In 1624 two local men were elected, both of whom had close ties with Sir Richard Fleetwood and each other: Thomas Charnock of Astley, and Edmund Breres, a Gray’s Inn lawyer and native of Preston. Breres had persuaded Fleetwood and Charnock to act as sureties for loans he could not repay.11 He and Charnock therefore sought entry to Parliament as a means of obtaining protection from Breres’ creditors.

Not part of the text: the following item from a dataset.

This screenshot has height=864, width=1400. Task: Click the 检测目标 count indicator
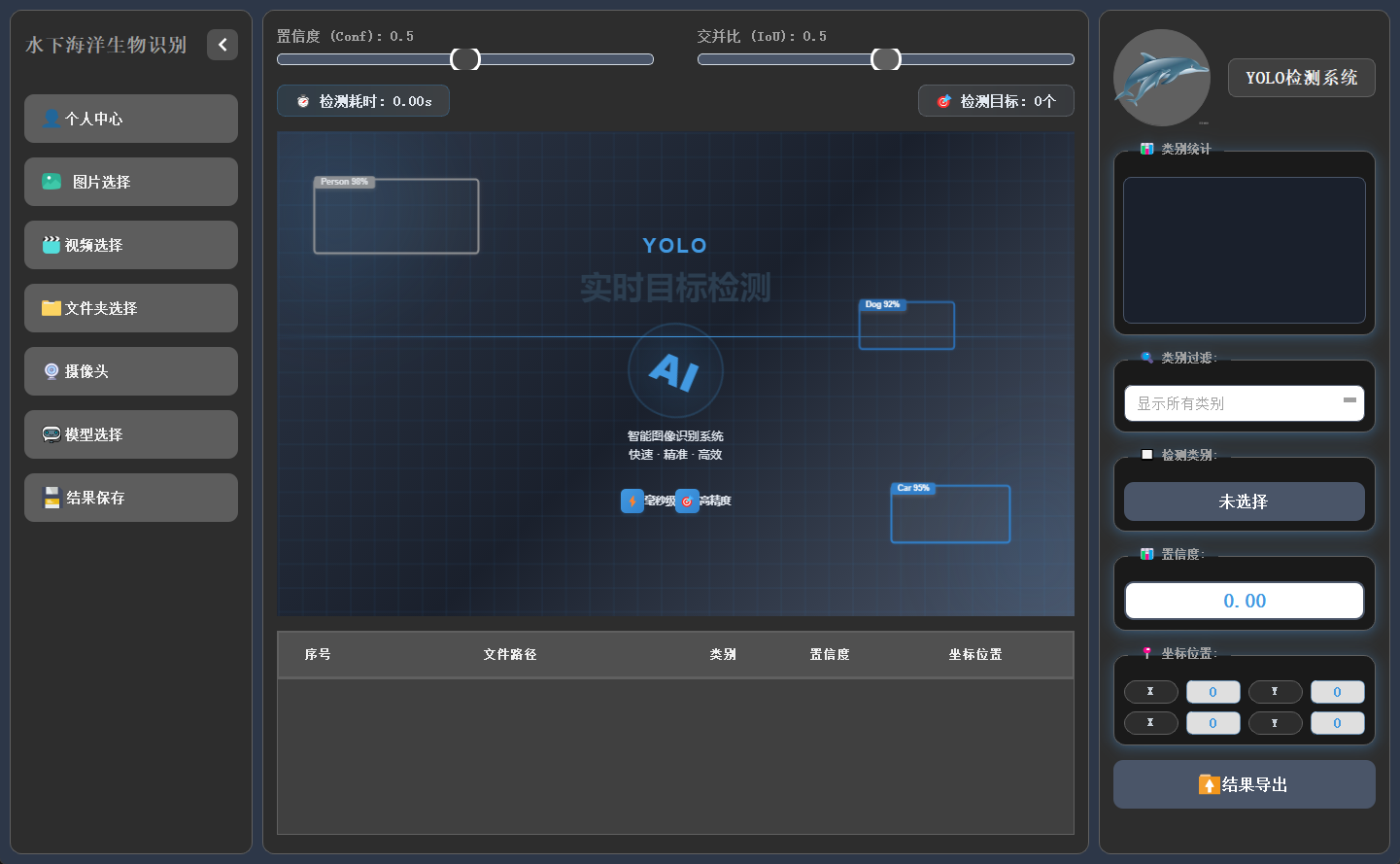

In the first and second Caroline parliaments the patronage of the borough appears to have been entirely dominated by Sir Miles Fleetwood, who allocated the first seat to himself on both occasions. The second seat went twice to Henry Edmondes, son of the privy councillor and treasurer of the Household Sir Thomas Edmondes*. Sir Richard Fleetwood emigrated to Ireland in around 1626, leaving his son Thomas in control of Newton.12 Thomas Fleetwood appeared as joint lord of the manor on the election indenture of 1628 though he was then aged only 19.13 Two officials in the Irish administration were returned, Sir Henry Holcroft and Sir Francis Annesley. Both may have come into contact with Sir Richard Fleetwood in Ireland; Annesley was also a client of Buckingham, and may have had links with Sir Miles Fleetwood, who was also developing his Irish interests at that time.14

Author: Rosemary Sgroi

Notes

  • 1. J.H. Lane, Newton in Makerfield, i. 3-6.
  • 2. CChR, ii. 1, iii. 2; VCH Lancs. iv. 132-6.
  • 3. Lane, 9, 22; E. Baines, Hist. of Palatinate and Duchy of Lancaster ed. J. Croston, iv. 382-3, 391.
  • 4. R. Somerville, Hist. of Duchy of Lancaster, i. pp. xiv, 319, 505-6.
  • 5. Local Gleanings Relating to Lancs. and Cheshire ed. J.P. Earwaker, ii. 686; Lancs. IPMs ed. J.P. Rylands (Lancs. and Cheshire Rec. Soc. iii), 105-6.
  • 6. VCH Lancs. i. 374-5; Wills and Inventories ed. G.J. Piccope (Chetham Soc. li), 246-55; Vis. Staffs. ed. H.S. Grazebrook, 129-30; R.W. Buss, Fleetwood Fam. of Colwich, Staffs. 3; Vis. Lancs. (Chetham Soc. lxxxii), 122.
  • 7. C219/35/53; 219/37/138; 219/38/134; 219/39/126.
  • 8. R.C.L. Sgroi, ‘The Electoral Patronage of the Duchy of Lancaster, 1604-28’, PH, xxvi. 322-3.
  • 9. 47th DKR, app. 126; CSP Dom. 1641-43, p. 435.
  • 10. Nicholas, Procs. 1621, i. 246; CJ, i. 615b, 650b.
  • 11. DL1/285, 290, 291, 297, 299, 300; C2/Chas.I/F35/12; C2/Chas.I/F50/81.
  • 12. M. MacCarthy-Morrogh, Munster Plantation: Eng. Migration to Southern Ire. 1583-1641, p. 195; E.T. Bewley, ‘Fleetwoods of Co. Cork’, Jnl. of Royal Soc. of Antiqs. of Ire. xxxviii. 103-25.
  • 13. C219/41A/31.
  • 14. E.T. Bewley, ‘An Irish Branch of the Fleetwood Fam.’, The Gen. n.s. xxiv. 217-41.